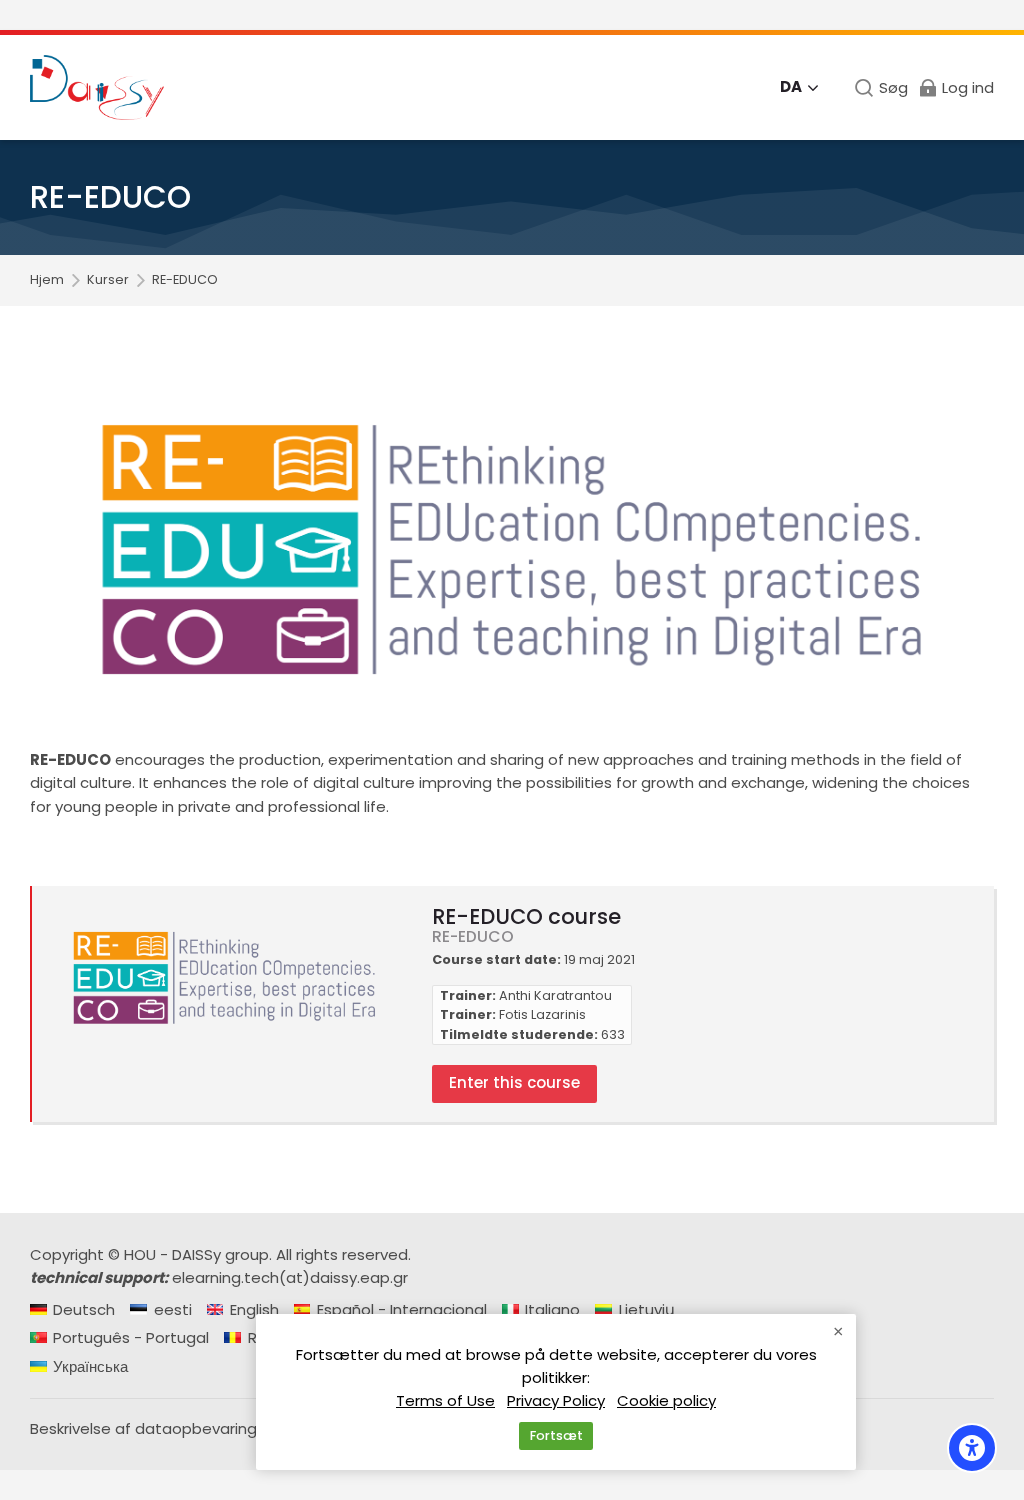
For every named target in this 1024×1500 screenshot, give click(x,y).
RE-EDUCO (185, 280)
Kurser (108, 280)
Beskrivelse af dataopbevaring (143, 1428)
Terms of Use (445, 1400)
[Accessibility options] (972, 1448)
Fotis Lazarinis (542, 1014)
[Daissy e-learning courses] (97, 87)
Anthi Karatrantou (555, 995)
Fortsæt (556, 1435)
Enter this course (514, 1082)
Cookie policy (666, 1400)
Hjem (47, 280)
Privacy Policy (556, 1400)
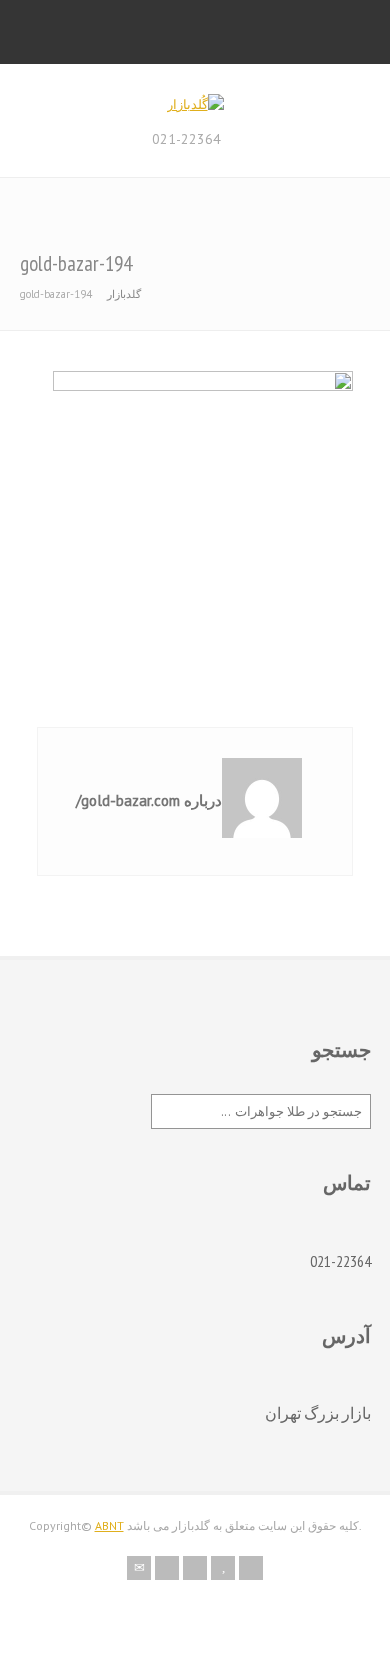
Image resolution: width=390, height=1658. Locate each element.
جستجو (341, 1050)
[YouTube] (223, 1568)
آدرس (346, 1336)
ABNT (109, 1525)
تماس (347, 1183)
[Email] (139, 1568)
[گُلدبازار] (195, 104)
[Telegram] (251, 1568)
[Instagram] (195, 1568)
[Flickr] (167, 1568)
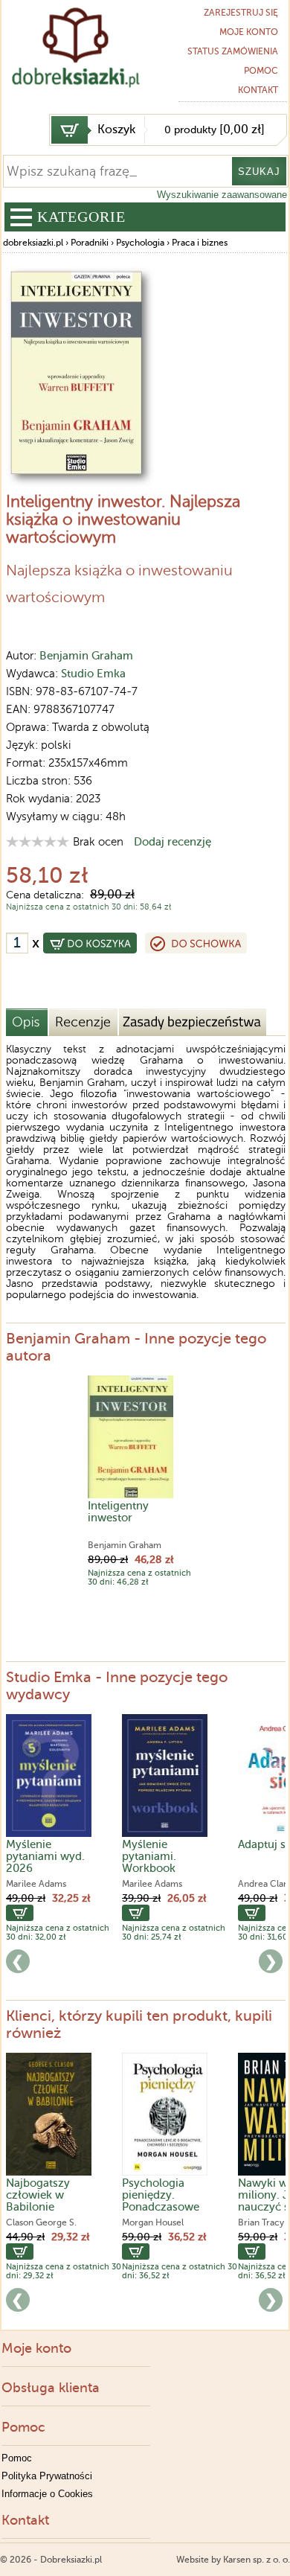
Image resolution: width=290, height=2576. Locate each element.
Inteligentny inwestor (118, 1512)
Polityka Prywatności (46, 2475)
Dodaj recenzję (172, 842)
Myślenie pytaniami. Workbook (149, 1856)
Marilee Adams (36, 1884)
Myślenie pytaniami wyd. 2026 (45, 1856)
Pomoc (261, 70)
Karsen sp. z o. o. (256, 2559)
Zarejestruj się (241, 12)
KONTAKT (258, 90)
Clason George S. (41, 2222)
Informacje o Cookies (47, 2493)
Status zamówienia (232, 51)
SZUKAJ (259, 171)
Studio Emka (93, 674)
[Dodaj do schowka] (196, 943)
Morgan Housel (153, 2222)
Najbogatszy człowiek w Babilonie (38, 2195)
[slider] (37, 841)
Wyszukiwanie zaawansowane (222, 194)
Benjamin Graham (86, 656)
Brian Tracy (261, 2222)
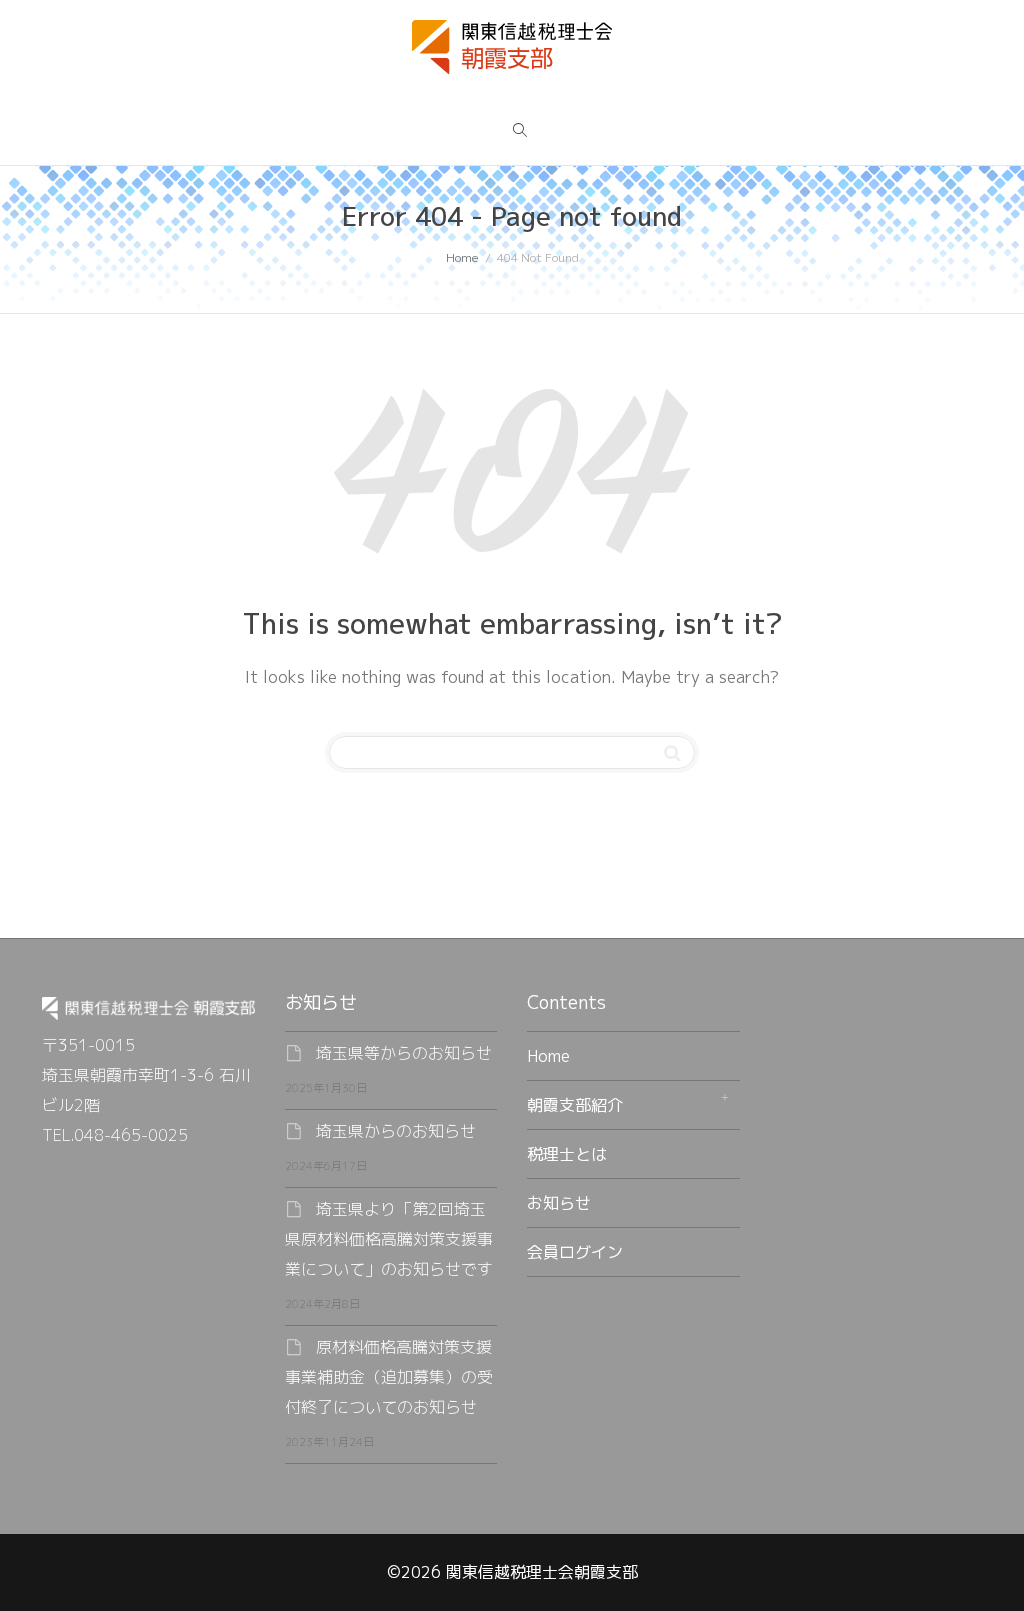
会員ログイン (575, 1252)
------------------------
WHAT IS NEEDED
With the pictures left out, copy exactly the lines from the line holding "Pomoc (261, 70)" through the final line of the records, including both.

ANSWER FOR THE TASK
Pomoc (261, 70)
Karsen sp. z o. o. (256, 2559)
Zarejestruj się (241, 12)
KONTAKT (258, 90)
Clason George S. (41, 2222)
Informacje o Cookies (47, 2493)
Status zamówienia (232, 51)
SZUKAJ (259, 171)
Studio Emka (93, 674)
[Dodaj do schowka] (196, 943)
Morgan Housel (153, 2222)
Najbogatszy człowiek w Babilonie (38, 2195)
[slider] (37, 841)
Wyszukiwanie zaawansowane (222, 194)
Benjamin Graham (86, 656)
Brian Tracy (261, 2222)
会員ログイン (575, 1252)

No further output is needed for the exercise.